Goodbye to a Grand Dam!
The co-founder of the Aramis dynasty has sadly passed away at the age of 29. Ara, a chestnut mare, was bought when a three-year-old for £1000 and for a while was Isobel's riding companion around North London before she was moved to Gloucestershire, where she eventually became a champion broodmare. Ara came from good racing stock but had not raced. The other half of the partnership was provided by Kayf Tara, winner of the Ascot Gold Cup (twice), the Irish St Leger (twice), the Goodwood Cup and the Yorkshire Cup. The recurrence of an old injury, however, brought Kayf Tara's racing career to an end. That's where Isobel got lucky. She found out that Kayf Tara was standing for his first year in retirement at the Overbury Stud in Gloucestershire, just a few miles away.
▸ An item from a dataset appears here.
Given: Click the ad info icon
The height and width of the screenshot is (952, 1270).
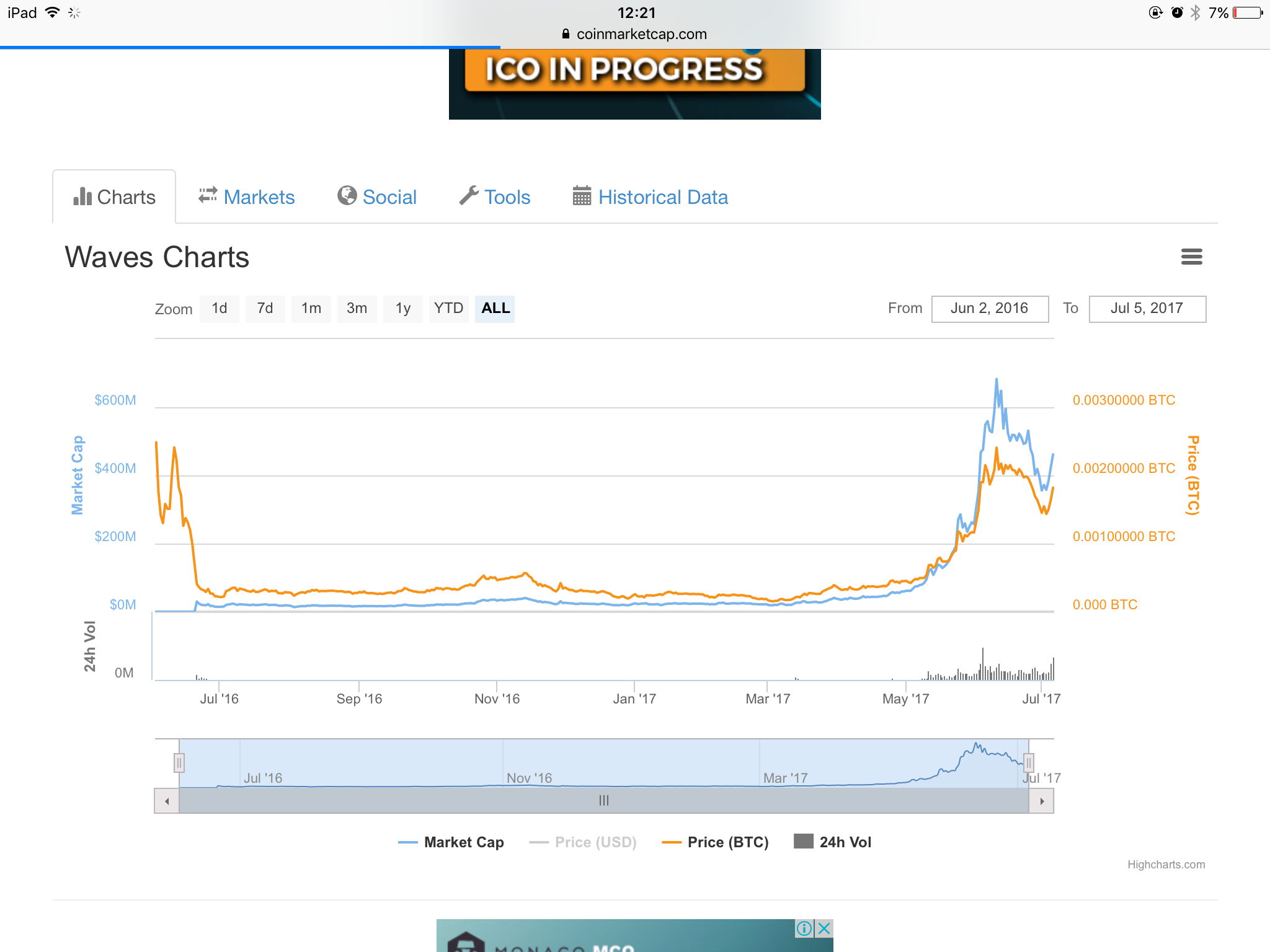Looking at the screenshot, I should click(x=804, y=928).
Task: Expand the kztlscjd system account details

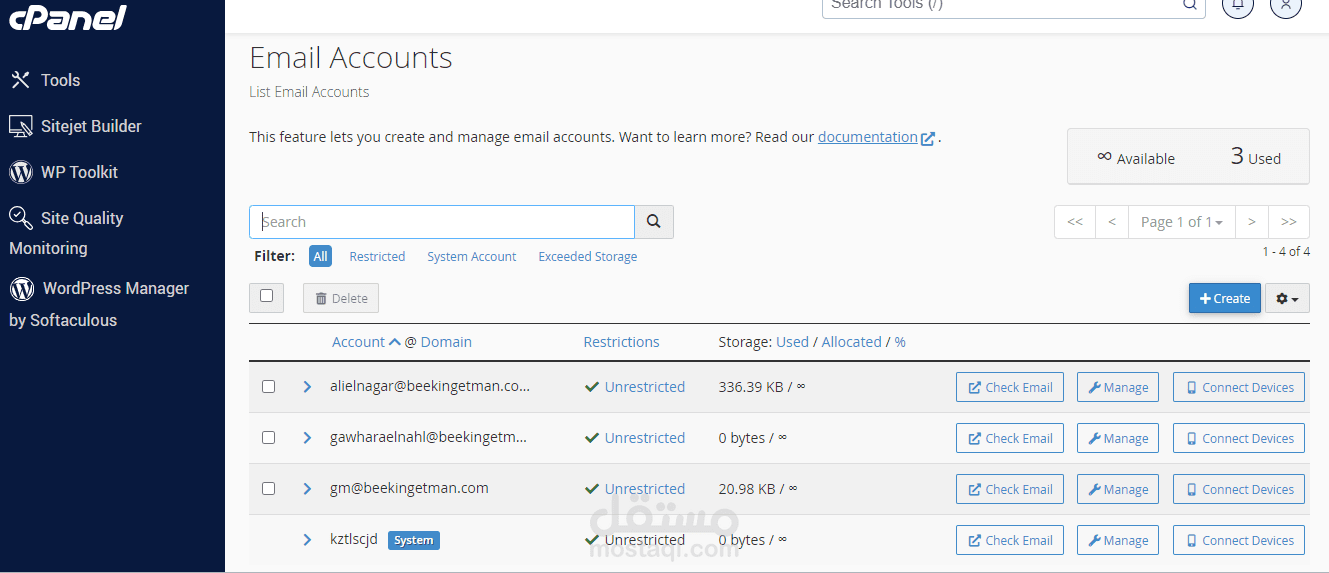Action: (x=307, y=540)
An assignation was duly arranged and the rest, as they say, is history. The first of the new Aramis dynasty was born in April 2002 - Kayf Aramis (Kayf from his Sire, Ara from his Dam and Mis from Misty (the pony stabled in the back garden of a house in North London) – who went on to win four races on the flat, including three at the York Dante Festival and three over jumps, including the Pertemps Final at Cheltenham Festival in 2009. In 2005 the next addition to the Aramis family was Kaylifa, who sadly never raced, due to a throat problem. In 2007 the dynasty was increased by the arrival of the exciting Kaylif, who sadly met his death in a training yard accident before he could reach his full potential. The last of the 'Kayfs' is Kaylina. When she was born the vet said Ara had "saved her best till last!” Unfortunately it has not been possible to find out whether that is true as there has been no opportunity to put Kaylina into training. Kaylifa provided two 'grandchildren' for Ara - Zayfire Aramis who has already proved himself a winner, worthy of his sire, Zafeen and Berlief Aramis, a Bertolini colt, who started to make hs mark in the racing world but then had to retire due to an inoperable throat problem.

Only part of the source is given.